CHARLESTON, W.Va. — Kanawha County Schools has gone without an official spokesperson for 14 years, but Ryan White, who ran a campaign on improving communication between the board and public, wants to see that change.
In his second meeting as a board member, White suggested the school system needs to have some kind of communications specialist, whether it be in the form of a dedicated staff member, a contracted worker or one shared with another RESA III school district.
White said he spoke with a representative for Wayne County Schools, who said it was odd for a school system as large as Kanawha County to not have someone in charge of public relations.
Superintendent Ron Duerring said while there isn’t a dedicated communications director, there are staff members who fill the job duties of one.
He said Ronald Pauley, director and coordinator of supportive services, writes press releases and engages the public from time to time, though not to the extent of what White is proposing.
Becky Jordon said she likes the idea of having someone in charge of communications, but wants to table it because she feels Duerring “is at the front of the line” answering questions that come to the board. She also said the board has two newspapers and television stations to get news out.
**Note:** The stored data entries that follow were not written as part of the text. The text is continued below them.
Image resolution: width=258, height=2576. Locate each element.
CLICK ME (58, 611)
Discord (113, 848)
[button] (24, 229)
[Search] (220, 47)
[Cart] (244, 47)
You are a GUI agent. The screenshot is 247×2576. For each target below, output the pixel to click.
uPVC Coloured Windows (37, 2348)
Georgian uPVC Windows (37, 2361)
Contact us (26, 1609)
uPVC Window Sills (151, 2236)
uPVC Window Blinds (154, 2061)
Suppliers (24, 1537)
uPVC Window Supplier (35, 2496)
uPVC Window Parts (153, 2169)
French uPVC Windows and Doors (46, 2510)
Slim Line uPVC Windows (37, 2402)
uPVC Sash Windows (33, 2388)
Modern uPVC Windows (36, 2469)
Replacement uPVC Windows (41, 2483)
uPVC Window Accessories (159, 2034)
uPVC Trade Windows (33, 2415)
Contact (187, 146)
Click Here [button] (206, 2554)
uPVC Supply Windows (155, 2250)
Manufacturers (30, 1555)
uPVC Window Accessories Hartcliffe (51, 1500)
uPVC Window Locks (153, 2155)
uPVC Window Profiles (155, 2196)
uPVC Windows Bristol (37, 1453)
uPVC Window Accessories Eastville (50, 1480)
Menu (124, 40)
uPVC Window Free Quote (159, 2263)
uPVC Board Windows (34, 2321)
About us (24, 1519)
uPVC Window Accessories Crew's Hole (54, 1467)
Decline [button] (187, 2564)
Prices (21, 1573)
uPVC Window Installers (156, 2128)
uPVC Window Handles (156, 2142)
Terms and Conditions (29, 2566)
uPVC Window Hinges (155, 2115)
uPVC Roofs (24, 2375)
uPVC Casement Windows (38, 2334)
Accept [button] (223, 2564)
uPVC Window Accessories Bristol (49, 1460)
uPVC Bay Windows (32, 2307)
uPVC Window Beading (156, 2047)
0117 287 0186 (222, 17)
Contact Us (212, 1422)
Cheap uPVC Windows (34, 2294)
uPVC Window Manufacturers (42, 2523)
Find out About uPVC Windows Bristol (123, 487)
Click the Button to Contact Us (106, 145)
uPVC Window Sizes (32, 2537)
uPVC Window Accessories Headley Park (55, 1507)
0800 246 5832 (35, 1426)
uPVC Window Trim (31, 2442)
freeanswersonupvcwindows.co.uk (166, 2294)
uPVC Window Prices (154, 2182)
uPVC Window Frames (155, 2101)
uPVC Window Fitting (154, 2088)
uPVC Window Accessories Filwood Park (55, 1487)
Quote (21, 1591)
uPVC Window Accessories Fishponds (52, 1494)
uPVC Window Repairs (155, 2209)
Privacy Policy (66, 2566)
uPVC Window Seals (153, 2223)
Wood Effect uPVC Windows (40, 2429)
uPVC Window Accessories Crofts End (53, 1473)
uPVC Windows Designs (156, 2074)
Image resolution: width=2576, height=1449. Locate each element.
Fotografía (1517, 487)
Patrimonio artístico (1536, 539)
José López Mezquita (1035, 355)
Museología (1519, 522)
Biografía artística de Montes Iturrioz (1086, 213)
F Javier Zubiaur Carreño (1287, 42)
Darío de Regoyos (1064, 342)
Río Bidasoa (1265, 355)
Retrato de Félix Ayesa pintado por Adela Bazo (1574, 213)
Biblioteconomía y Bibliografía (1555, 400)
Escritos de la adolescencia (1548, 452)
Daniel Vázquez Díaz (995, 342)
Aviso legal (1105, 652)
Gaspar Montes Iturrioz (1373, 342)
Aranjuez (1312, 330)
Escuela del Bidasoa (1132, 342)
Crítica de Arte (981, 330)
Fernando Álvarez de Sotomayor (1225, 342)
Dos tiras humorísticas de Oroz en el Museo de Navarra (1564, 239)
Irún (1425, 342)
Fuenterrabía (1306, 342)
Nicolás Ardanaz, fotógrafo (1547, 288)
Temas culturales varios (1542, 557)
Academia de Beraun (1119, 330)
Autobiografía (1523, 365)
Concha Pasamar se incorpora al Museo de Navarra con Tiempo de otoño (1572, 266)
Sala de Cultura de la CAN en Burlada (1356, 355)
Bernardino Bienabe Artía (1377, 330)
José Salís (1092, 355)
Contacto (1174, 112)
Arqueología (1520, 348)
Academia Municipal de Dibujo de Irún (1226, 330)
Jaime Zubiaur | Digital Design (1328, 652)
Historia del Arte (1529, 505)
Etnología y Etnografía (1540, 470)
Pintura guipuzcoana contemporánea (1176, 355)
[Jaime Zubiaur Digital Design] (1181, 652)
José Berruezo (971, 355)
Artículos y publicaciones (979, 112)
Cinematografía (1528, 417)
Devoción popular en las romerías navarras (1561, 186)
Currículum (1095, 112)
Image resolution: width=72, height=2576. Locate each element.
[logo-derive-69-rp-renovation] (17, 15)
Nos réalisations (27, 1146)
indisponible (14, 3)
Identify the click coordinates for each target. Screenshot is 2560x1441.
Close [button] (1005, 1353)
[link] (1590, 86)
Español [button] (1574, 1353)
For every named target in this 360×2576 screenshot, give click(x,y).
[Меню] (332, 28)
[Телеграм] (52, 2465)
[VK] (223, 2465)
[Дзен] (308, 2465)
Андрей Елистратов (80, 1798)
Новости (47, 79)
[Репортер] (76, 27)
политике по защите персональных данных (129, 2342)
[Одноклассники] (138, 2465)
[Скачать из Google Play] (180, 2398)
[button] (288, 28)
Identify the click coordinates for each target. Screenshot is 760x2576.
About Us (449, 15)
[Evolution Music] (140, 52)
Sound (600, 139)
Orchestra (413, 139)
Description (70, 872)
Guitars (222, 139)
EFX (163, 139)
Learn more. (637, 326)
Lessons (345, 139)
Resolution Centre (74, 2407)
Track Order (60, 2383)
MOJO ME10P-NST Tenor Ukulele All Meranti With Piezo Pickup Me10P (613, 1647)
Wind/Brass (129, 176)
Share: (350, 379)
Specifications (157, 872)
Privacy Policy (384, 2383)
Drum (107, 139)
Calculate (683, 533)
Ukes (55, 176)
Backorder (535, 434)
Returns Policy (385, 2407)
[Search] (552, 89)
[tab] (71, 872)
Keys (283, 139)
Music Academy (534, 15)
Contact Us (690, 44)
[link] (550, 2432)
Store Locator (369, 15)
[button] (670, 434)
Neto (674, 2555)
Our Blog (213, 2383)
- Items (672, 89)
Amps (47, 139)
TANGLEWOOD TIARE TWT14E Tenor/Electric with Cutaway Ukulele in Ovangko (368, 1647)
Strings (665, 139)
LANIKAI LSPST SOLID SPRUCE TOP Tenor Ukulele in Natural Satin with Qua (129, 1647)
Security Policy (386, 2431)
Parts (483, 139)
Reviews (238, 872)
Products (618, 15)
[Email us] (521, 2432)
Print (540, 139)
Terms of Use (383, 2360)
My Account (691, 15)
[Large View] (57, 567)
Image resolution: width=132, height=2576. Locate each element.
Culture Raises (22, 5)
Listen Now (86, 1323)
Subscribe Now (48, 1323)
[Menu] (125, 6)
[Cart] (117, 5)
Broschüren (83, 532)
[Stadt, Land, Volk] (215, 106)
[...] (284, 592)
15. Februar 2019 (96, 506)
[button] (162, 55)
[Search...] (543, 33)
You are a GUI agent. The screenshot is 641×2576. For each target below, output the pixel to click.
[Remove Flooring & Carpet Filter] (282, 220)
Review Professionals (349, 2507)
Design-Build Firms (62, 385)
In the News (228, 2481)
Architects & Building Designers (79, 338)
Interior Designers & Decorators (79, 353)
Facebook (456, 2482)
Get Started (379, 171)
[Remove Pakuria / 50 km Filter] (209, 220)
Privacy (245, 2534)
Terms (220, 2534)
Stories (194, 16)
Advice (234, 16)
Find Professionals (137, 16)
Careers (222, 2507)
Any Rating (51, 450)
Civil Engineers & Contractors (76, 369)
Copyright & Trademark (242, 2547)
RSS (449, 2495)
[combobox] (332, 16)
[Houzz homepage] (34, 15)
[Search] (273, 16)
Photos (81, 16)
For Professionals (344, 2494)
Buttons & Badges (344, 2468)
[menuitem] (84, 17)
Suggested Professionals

Some would not agree with Jordon’s claims. In fact, several board candidates in May’s election, in addition to White, promised to improve the way the board communicated with the public if they were elected.
“There isn’t a true communicative process,” one candidate said in a Daily Mail editorial board meeting in April. “When people don’t know what’s going on, it breeds frustration and anger.”
It can also lead to the public missing out on good news, too.
White said he was told about three student scholars in St. Albans who were honored last month that no one knew about.
“It didn’t hit the press,” he said. “That’s something that should be known.”
Board President Robin Rector said the board is certainly missing opportunities to share success stories among other things, but offered to see if the board’s parent leadership committee could take on some of the responsibilities.
If the board were to hire a communications director, the position would pay a salary of $50,000, according to a school official.
That number didn’t sit well with Pete Thaw, who was a member of the board when it and former spokesman Randy Shillingburg had a controversial breakup in 2000.
He and Jordon, who also was a member at the time, agreed that the board has done fine communicating with the public since then.
Thaw asked other board members if they really wanted to spend $50,000 on a “PR person who won’t do anything to educate one person.”
Jordon said even if the board had the money for one, she would rather it be spent on something else more important.
Duerring, who was superintendent the last time the board had a spokesperson, said the school system is going to have a new website and social media presence that will improve communication. There also will be a Kanawha County Schools application, he said. Each will launch by the start of school next month.
In other business, the board discussed state school board member William White’s comments that the state wanted to take over Kanawha County’s West Side schools due to years of poor performance.
The Charleston Gazette published the comments Thursday, but William White later refuted he ever made such a recommendation, which caused several board members to question if the West Side was in danger of a takeover.
“How are we going to handle his ridiculous claim for us to give up the West Side district?” Thaw asked Duerring, who later said he will respond to the state board by sending information about the progress in that district’s three schools.
Thaw wasn’t satisfied with that answer and asked Duerring what the board would do specifically to oppose the state from interfering with what the county is trying to do.
“I’m not sure this is even an issue,” Duerring said.
“It is when a state board member says he wants to carve out a part of our district,” Thaw said. “Is there a misunderstanding?”
Duerring and other board members weren’t sure if there was any truth to the claims, and Duerring said he will speak with state board members to clear up issues, if there are any.
“We have done an outstanding job on the West Side,” Thaw said. “It’s a model on how to work in a difficult area. I can’t believe this board isn’t more concerned.”
The board also approved the purchasing of 14 school buses through a state contract with Matheney Motor Truck Company for $1.3 million.
It also approved the purchasing and installation of new auditorium seating at Capital High School for $122,407.